Is Mad Cow Still With Us?

Letter to the Editor from 2005 about USDA and Mad Cow ( Bovine spongiform encephalopathy – BSE ) and its human cousin, Creutzfeldt–Jakob disease CJD. It was a big thing back then and there is no reason to believe is was defeated. I have to believe it was just downplayed until it was no longer front page fodder. Considering its connection to Alzheimers, a disease that has not let up, we should still be concerned.

From the letter:

In reference to a letter published in the paper that the USDA is doing such a great job dealing with Mad Cow’a great job with BSE (Mad Cow), I totally disagree, the USDA has taken a poor stance. While the World Health Organization (WHO) in 1996 had several recommendations, including extensive testing, the US is one of the few ( if only ) nations that paid little attention to them. Almost every nation that has followed the WHO recommendations for testing have discovered many more cases of BSE. Why have we not found as many cases? Don’t test, don’t find. The USDA planned to test 38000 cows in 2004 (from this 2003 source) which barely exceeds what Europe tests in a day. We need to be testing millions of cows a year, we need to test every single cow that is slaughtered for human consumption. There have been several meat processors that have tried to advertise complete testing of every animal, only to be informed by the USDA that they will lose their USDA certification if they do so. Many countries already test every animal, why can’t we. According to testimony, it would only add pennies to each pound of meat. Perhaps if the USDA were not so ‘involved’ with the industries we rely on them to protect us from, they could do their job. Maybe it’s the revolving door between the USDA and the industries it was created to regulate. Maybe it’s money … nah.

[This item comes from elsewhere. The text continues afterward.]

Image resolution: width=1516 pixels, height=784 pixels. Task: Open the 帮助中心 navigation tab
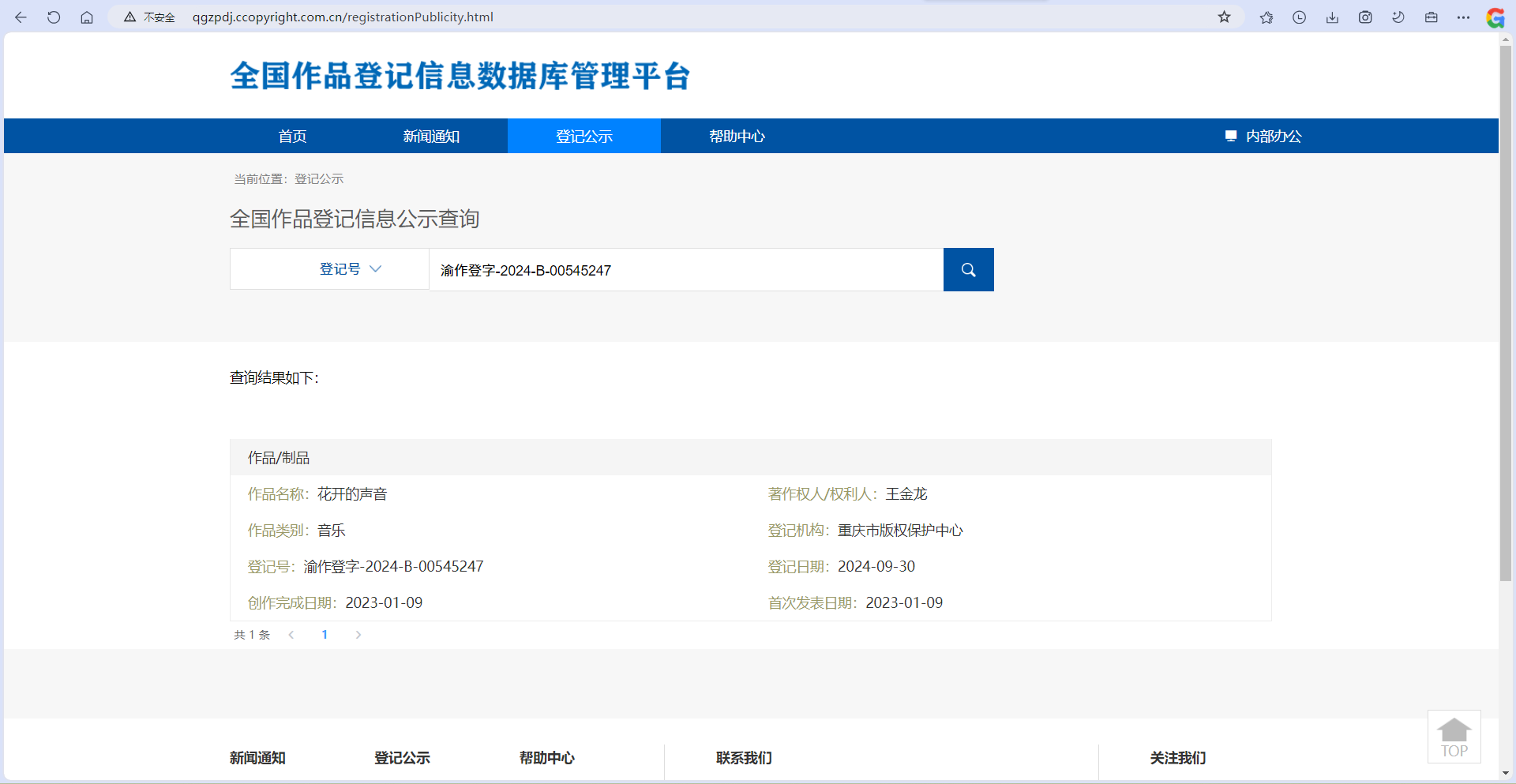pyautogui.click(x=737, y=137)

Despite assurances from the USDA that cows are no longer fed to cows, it is still ok to feed cow blood to cows and still ok to feed cows to chickens and pigs and then use those animals to feed cows. Plus the regulations to not feed cows to cows is voluntary by the millions of beef producers and judging by budget cuts, government oversight is not a high priority. Are we also watching all the imported beef? Many countries that have taken public health seriously are banning practices that are still commonplace in the US. It is time to ban any feeding of animal protein to livestock destined for human consumption and substantially increase the testing of healthy animals, not just downer cows. The supposed ‘firewall feed ban’ in the US to keep cattle from contracting this disease is a joke and it is putting the health of Americans at risk. How many happy cows out in the pasture do you see eating other animals? The USDA and the Meat industry need to stop treating this like a PR problem. ‘Public health is more important than profit’ should be the USDA’s motto. USDA, prove to us that your doing everything you can (by WHO standards). Prove to us that you’re not the tobacco industry of the 70’s, telling us it’s all just fine. C Everett Coop, where are you when we need you.